**Records for the task:**
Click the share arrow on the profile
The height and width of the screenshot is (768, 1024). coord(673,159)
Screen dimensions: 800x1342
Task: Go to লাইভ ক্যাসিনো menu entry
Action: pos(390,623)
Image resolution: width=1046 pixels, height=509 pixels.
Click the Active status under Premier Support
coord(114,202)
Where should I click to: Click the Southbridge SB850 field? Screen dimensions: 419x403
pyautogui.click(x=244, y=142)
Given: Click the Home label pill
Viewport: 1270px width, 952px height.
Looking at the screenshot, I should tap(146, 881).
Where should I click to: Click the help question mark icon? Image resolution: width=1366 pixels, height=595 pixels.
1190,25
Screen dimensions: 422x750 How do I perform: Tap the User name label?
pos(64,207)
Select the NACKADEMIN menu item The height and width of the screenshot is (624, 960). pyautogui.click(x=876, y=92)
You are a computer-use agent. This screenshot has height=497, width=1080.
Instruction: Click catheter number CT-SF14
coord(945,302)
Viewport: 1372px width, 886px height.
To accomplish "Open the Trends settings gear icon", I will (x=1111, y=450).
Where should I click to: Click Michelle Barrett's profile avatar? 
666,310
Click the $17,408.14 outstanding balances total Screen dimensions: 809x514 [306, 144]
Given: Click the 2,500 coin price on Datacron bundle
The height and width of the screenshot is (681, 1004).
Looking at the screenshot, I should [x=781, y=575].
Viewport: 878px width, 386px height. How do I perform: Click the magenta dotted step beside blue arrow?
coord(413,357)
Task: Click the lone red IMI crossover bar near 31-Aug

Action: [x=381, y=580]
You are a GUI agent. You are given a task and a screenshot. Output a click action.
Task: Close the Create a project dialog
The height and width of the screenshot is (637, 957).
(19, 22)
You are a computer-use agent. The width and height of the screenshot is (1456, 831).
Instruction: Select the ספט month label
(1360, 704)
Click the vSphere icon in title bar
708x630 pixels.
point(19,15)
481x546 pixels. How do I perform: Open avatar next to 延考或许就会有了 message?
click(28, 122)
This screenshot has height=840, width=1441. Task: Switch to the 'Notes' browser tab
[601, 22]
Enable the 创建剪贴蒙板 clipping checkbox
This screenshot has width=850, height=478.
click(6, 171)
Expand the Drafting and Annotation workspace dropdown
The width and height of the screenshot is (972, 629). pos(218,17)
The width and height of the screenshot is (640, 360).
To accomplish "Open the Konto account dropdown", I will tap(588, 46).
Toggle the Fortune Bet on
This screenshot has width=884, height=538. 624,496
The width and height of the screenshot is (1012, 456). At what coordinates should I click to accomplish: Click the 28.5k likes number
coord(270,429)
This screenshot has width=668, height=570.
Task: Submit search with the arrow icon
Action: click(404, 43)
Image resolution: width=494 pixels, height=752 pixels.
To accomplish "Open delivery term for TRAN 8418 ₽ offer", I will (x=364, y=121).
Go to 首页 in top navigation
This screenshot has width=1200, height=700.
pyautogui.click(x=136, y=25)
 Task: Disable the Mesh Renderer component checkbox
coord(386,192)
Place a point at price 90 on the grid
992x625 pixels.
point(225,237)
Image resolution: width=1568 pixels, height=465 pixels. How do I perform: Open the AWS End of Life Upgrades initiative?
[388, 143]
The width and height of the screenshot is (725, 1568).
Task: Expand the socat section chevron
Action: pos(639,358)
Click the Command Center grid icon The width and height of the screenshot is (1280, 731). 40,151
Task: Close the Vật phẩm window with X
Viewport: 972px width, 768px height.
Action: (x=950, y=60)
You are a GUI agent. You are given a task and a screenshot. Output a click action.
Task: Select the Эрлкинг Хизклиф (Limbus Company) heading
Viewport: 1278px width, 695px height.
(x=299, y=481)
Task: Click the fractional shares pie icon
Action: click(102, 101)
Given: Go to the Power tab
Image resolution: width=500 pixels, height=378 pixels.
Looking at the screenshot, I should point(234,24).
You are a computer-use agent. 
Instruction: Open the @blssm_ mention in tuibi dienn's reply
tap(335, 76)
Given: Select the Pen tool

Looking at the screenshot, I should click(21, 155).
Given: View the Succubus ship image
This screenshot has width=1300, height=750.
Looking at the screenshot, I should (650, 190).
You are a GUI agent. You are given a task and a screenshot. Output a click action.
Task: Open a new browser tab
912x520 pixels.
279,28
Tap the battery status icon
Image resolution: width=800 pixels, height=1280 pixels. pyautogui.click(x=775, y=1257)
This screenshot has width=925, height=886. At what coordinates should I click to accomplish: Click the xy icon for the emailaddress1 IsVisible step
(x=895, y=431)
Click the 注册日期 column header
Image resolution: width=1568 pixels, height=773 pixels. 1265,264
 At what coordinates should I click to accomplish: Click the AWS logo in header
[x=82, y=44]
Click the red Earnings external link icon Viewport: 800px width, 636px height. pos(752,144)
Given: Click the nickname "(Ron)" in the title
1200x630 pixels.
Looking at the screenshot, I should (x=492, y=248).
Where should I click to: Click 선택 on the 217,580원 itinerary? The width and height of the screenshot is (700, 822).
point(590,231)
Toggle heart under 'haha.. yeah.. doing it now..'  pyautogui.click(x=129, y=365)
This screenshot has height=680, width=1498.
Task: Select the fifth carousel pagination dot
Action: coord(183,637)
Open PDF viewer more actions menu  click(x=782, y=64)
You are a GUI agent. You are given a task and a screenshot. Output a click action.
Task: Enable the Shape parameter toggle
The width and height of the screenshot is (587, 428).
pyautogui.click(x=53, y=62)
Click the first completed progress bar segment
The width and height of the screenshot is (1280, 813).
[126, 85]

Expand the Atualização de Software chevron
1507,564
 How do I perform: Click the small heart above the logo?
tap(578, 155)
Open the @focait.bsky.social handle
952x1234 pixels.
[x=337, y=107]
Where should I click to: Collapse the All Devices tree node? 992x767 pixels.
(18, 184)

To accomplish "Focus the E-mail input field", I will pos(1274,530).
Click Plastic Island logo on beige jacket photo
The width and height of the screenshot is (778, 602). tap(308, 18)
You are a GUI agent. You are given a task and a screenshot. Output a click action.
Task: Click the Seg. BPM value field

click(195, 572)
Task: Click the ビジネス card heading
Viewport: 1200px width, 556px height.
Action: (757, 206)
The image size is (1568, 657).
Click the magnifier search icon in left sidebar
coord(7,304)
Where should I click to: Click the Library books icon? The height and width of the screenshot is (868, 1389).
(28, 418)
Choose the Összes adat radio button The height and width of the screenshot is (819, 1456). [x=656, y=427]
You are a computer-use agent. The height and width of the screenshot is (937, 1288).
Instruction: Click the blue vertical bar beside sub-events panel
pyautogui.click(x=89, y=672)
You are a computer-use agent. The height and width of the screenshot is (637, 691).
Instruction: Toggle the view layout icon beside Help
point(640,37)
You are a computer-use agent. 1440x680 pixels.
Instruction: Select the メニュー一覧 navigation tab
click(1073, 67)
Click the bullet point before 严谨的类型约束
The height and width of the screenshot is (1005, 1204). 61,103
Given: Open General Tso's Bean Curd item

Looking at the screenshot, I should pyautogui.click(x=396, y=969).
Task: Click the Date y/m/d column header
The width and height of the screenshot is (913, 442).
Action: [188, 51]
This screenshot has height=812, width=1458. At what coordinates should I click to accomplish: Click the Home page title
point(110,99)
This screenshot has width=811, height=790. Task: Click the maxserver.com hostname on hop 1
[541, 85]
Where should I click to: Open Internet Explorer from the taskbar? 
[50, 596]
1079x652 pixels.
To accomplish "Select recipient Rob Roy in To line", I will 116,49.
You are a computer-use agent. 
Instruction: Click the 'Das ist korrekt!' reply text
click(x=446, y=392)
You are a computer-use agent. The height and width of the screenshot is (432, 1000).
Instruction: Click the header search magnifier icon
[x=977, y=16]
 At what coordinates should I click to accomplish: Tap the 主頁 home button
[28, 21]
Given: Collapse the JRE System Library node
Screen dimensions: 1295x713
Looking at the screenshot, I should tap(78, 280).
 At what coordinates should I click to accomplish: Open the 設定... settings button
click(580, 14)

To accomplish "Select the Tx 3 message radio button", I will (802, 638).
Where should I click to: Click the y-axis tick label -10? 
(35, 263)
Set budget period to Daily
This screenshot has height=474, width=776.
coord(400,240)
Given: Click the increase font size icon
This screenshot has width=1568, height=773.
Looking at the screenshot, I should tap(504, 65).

**Exercise description:** Your response should hold the lines from the first line of the entries above through the line with "Image resolution: width=1046", each retyped exactly, and nothing else.

**Your solution:**
Click the share arrow on the profile
The height and width of the screenshot is (768, 1024). coord(673,159)
Screen dimensions: 800x1342
Task: Go to লাইভ ক্যাসিনো menu entry
Action: pos(390,623)
Image resolution: width=1046 pixels, height=509 pixels.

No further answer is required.